List every line in the items below that contains the word "icon". Case counts.

Source data:
— Begin —

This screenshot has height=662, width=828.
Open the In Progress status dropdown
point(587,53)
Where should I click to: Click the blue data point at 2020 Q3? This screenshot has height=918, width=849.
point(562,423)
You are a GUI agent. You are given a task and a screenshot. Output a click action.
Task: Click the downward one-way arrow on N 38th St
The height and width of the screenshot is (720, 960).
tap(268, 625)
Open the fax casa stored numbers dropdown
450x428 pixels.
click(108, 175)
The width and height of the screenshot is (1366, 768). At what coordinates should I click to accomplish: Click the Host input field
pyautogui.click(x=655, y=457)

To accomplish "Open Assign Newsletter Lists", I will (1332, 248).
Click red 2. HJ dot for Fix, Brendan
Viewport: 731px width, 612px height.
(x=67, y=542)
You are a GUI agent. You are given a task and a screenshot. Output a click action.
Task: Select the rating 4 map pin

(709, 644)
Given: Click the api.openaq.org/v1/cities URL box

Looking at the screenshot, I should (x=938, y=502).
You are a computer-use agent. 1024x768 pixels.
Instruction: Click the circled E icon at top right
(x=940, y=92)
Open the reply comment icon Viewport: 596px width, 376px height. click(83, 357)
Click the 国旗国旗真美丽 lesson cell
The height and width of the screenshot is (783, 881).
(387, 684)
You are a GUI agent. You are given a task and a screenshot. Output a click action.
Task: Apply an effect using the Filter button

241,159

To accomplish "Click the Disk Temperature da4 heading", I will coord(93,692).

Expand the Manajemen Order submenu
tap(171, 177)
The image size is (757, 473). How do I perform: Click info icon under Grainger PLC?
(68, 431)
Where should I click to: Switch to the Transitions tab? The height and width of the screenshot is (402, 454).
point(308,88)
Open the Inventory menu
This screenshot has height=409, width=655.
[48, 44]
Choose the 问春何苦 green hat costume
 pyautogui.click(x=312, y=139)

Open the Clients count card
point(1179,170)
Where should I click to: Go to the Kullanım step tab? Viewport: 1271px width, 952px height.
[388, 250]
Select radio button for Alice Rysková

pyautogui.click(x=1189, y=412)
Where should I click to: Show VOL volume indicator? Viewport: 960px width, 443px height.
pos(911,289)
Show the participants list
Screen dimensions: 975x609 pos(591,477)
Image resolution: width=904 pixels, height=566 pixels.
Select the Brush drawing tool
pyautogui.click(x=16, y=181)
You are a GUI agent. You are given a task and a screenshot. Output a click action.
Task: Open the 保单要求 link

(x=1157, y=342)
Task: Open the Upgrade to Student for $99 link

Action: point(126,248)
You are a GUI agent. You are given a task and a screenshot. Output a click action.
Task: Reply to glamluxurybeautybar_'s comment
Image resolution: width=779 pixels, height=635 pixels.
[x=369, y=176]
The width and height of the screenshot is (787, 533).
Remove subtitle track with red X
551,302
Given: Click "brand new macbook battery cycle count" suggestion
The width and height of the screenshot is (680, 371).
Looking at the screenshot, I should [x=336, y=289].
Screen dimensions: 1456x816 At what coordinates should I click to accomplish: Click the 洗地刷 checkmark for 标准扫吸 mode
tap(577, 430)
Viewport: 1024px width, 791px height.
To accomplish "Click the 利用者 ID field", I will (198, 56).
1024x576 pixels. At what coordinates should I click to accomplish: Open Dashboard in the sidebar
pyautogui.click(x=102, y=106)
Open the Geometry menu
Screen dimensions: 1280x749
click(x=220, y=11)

— End —

Answer:
Instruction: Click the circled E icon at top right
Open the reply comment icon Viewport: 596px width, 376px height. click(83, 357)
The image size is (757, 473). How do I perform: Click info icon under Grainger PLC?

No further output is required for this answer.